Just over a year ago when hacker “Viodentia" wrote FairUse4WM and broke Microsoft's Windows Media DRM scheme wide open, Microsoft responded with record urgency in a mere 3 days. But when Viodentia came back as "Divine Tao" and wrote a second major revision of FairUse4WM this July and broke Microsoft's Windows DRM scheme wide open again, Microsoft didn't seem to be as concerned and spent their usual 3 months to patch the issue. As of the last patch Tuesday, the current version of FairUse4WM no longer works so the ball is in the hacker's court again to break Microsoft's latest DRM revision.
Services like Napster, and the recently shut Urge service all rely on Microsoft's Windows Media protection scheme for their music subscription services. The instant you stop paying the monthly subscription fee, all the music that you've downloaded stop working. If you can just rip out the DRM protection in a matter of seconds for a hundred songs, then one could conceivably download the entire music library in a month's time, rip out the DRM, and have all the music indefinitely.

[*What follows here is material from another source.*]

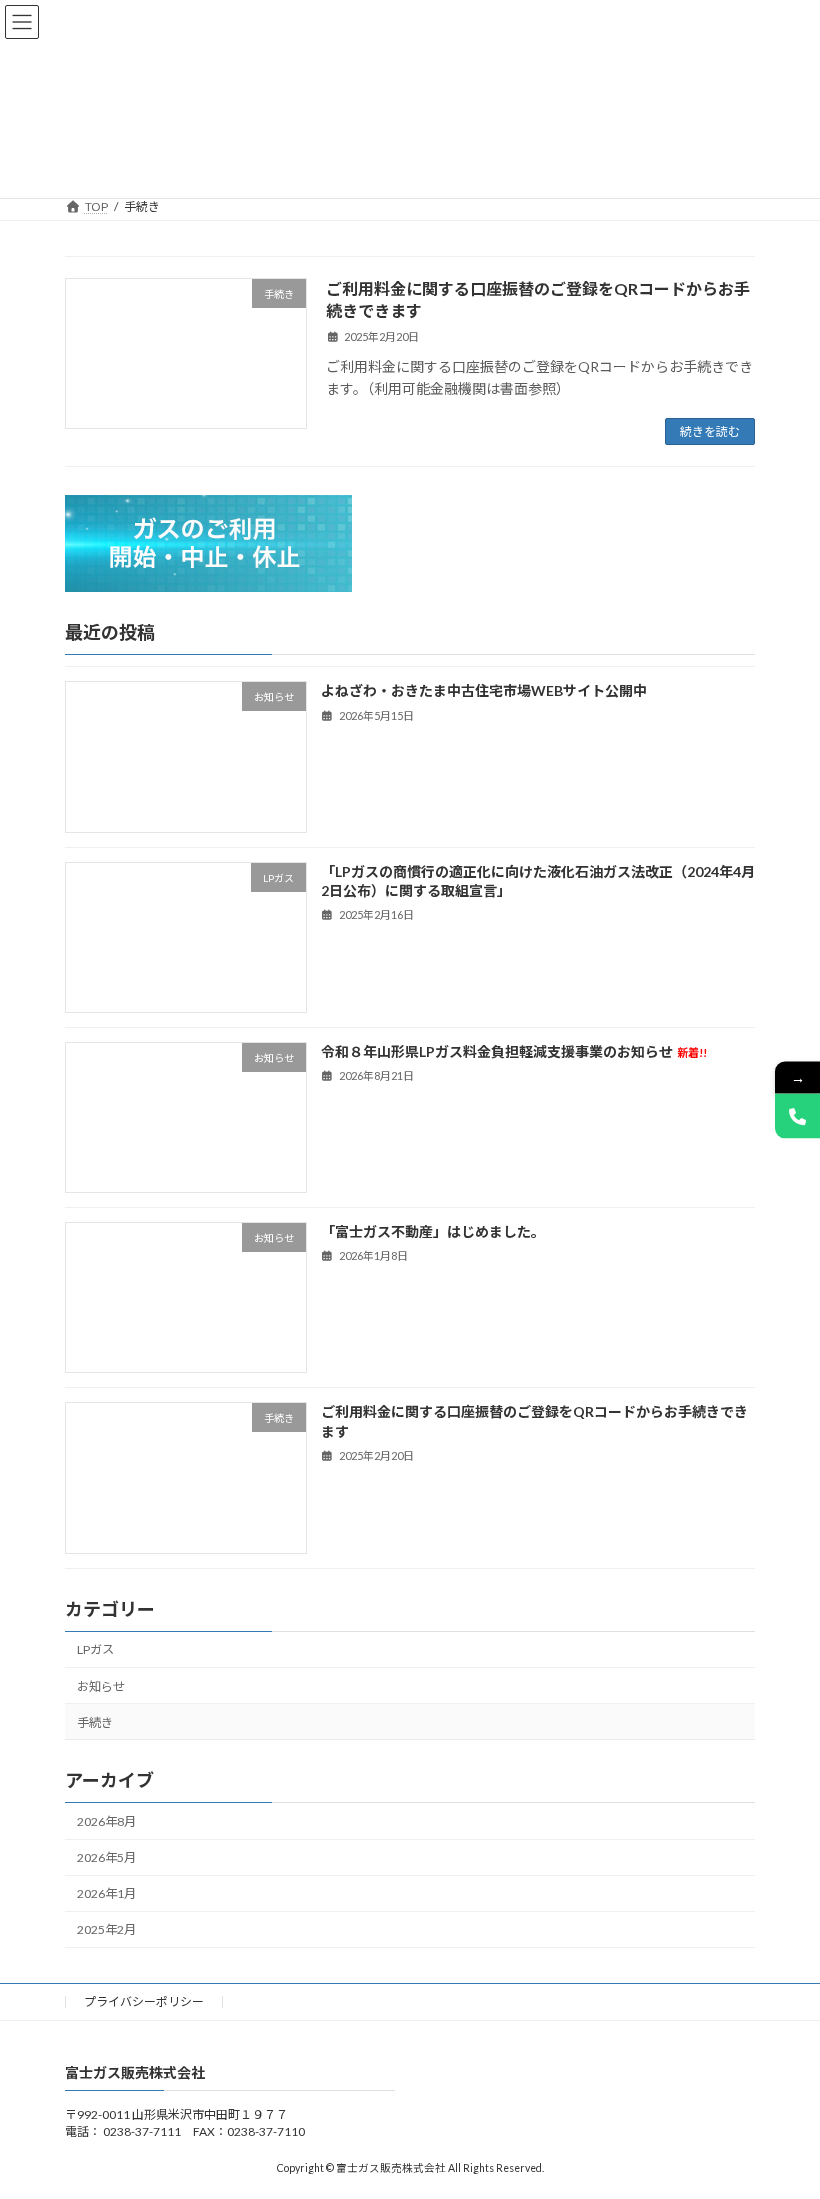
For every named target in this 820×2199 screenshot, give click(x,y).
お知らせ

This is precisely what FairUse4WM can do though it was written for paying customers who wanted to have more flexibility with there music. There are many portable music playback devices that support the Windows Media format but not Microsoft's PlaysForSure DRM scheme. So even if you are a paying customer, your music won't work on many of those devices and it can be a frustrating experience for consumers. For those customers who wish exercise their fair use rights, they'll have to go back to the old analog method of converting their music until the next version of FairUse4WM comes out.